Instrucciones de tareas:
**a.** Devuelve literalmente el fragmento del texto sobre la capilla de la Complutense que va entre "Ya no perseguimos" y "exige pensar demasiado.", ambos incluidos.
**b.** Responde a estas preguntas sobre el texto acerca de la capilla de la Complutense:
(i) ¿De qué se dice ahora que es símbolo la capilla?
(ii) ¿De qué color son los velos que llevan los manifestantes?
(iii) ¿A qué nota se va acercando la calificación en Manipulación Social?
**c.** Escribe lo que sigue en el texto sobre la capilla de la Complutense a partir de la última frase que aparece.

+++ Bloque de texto +++

De repente, la capilla de la Universidad Complutense ya no es un espacio que atenta contra la aconfesionalidad del Estado -quizás por que nunca lo fue. Sólo el hecho de quien la sufraga va contra eso-, ya no es un atentado contra la libertad religiosa -quizás porque eso lo es el hecho de que no se sufraguen mezquitas, sinagogas, pagodas, templos budistas, salones del reino o centros de estudio ateo-, ya olvidamos lo que dijimos para decir otra cosa.
Ya no perseguimos a los judíos por "matar al redentor", sino por usureros; ya no rechazamos a los negros por "ser intrínsecamente inferiores", sino por salvajes; ya no matamos a los musulmanes por "ser sarracenos infieles" sino por poner en peligro las rutas de peregrinación a los Santos Lugares. Ya no abominamos de la capilla por confesional y antilaica sino porque es un símbolo del machismo de la Iglesia Católica.
Si nos paramos a pensarlo, no hay por donde cogerlo. 
Pero ninguna de las asignaturas que hemos elegido para completar el módulo de Creación de una Religión Ideológica como forma de cumplimentar los créditos necesarios para nuestro aprobado en Imposición Política, exige pensar demasiado.
La capilla es católica y la Iglesia Católica es machista, luego y por definición, la capilla es machista. Un silogismo perfecto que sumiría en el quebranto los intestinos del maestro Aristóteles. Pero es sencillo. Todo es sencillo en la mente de un fanático religioso. Todo es sencillo en la mente de una turba. Aunque sean una docena,  vistan vaqueros, lleven velos morados y sean feministas.
Y tiramos de símbolos y personas, que no tienen nada que ver con lo que supuestamente estamos reclamando, para seguir exigiendo lo que no tenemos derecho a exigir.
Tiramos de velo como si la Iglesia Católica lo exigiera, tiramos de esvástica como si Ratzinger la hubiera impuesto como nuevo elemento del escudo de armas vaticano. Tiramos de cosas que no tienen nada que ver con lo que estamos denunciando en la esperanza de que la aparente vinculación de nuestros recientemente estrenados enemigos ideológicos con hechos y pensamientos que son universalmente rechazados nos haga ganar puntos ante la opinión pública. 
Nuestra nota en Manipulación Social se va acercando al notable.

+++ Datos registrados +++

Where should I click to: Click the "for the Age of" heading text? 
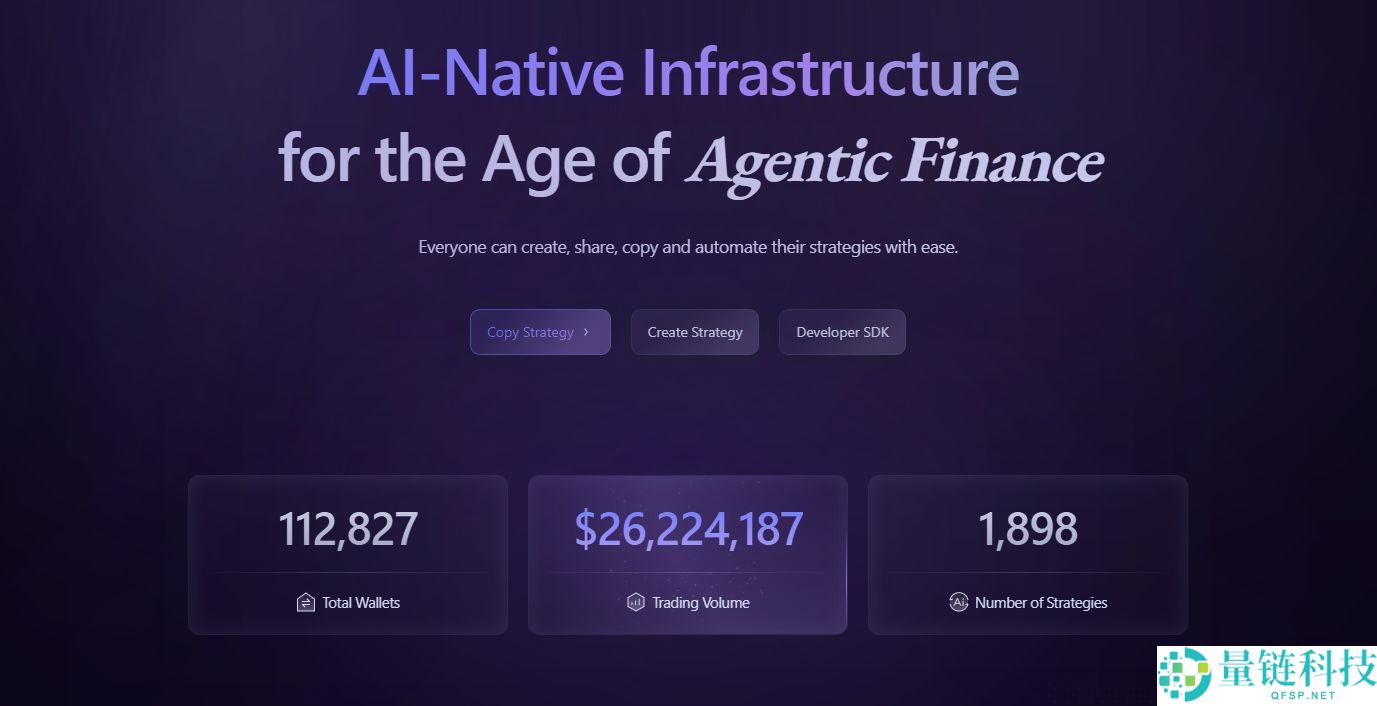[473, 158]
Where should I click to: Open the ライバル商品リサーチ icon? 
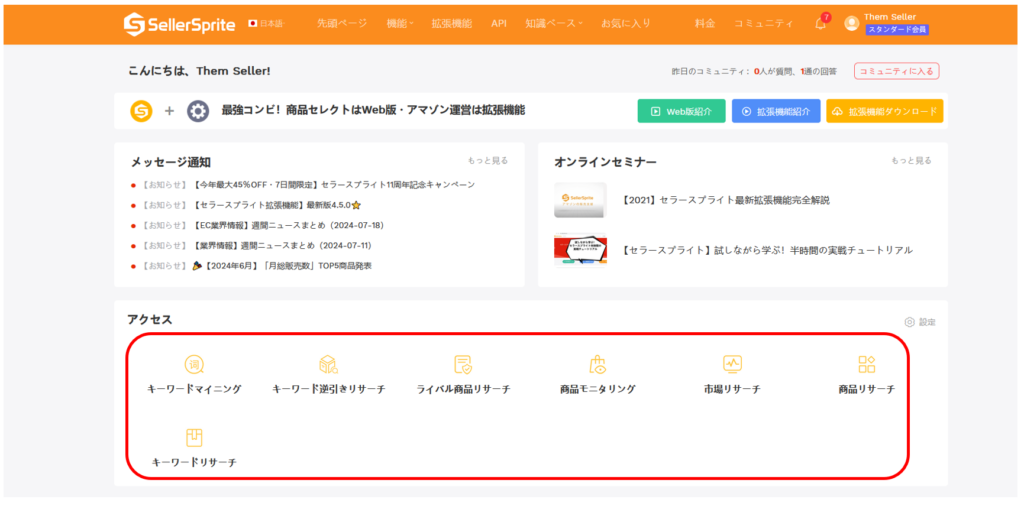(463, 365)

+++

Respuestas en orden:
**a.**
Ya no perseguimos a los judíos por "matar al redentor", sino por usureros; ya no rechazamos a los negros por "ser intrínsecamente inferiores", sino por salvajes; ya no matamos a los musulmanes por "ser sarracenos infieles" sino por poner en peligro las rutas de peregrinación a los Santos Lugares. Ya no abominamos de la capilla por confesional y antilaica sino porque es un símbolo del machismo de la Iglesia Católica.
Si nos paramos a pensarlo, no hay por donde cogerlo. 
Pero ninguna de las asignaturas que hemos elegido para completar el módulo de Creación de una Religión Ideológica como forma de cumplimentar los créditos necesarios para nuestro aprobado en Imposición Política, exige pensar demasiado.

**b.**
(i) Del machismo de la Iglesia Católica.
(ii) Morados.
(iii) Al notable.

**c.**
La capilla de la Complutense tiene que cerrarse porque Ratzinger militó en las juventudes hitlerianas. Quizás el inquisidor blanco tenga que abandonar su cargo por ese motivo, quizás los católicos tengan derecho a exigirle que se explique, quizás el Tribunal Penal Internacional -y esto es una hipótesis especialmente magnificada de forma voluntaria- tenga derecho a juzgarle por esa militancia.
Pero eso no hace que la capilla de la Complutense tenga que cerrarse. Como el hecho de que el ideólogo de Contrapoder se dedicara durante dos años a prepararse para ser un publicista, una herramienta del poder, no hace que tenga que prohibirse la organización por incoherencia directiva; como que Mackinon afirmara que había que matar a todos los hombres, aunque eso eliminara la especie humana, no hace que hayan que clausurarse las sedes de todas las organizaciones feministas que usan sus libros como fuente ideológica.
La capilla de la Complutense tiene que cerrarse porque la Iglesia impone a la mujer una posición sumisa y servil. Puede que las católicas tengan que enmendarle la plana a su jerarquía por tal plausible motivo o puede que sean completamente felices con esa situación que, aquellas que no son católicas, consideran servil y sumisa. Pero, en cualquier caso, eso no hace que las puertas de la capilla complutense tengan que cerrarse.
Como no es defendible la abolición del Ejército del Aire porque no permita a las mujeres ser pilotos de caza; como no tienen que cerrarse los parques de prevención de incendios porque las mujeres tengan vedadas, por capacidad física, el acceso a determinadas tareas de extinción.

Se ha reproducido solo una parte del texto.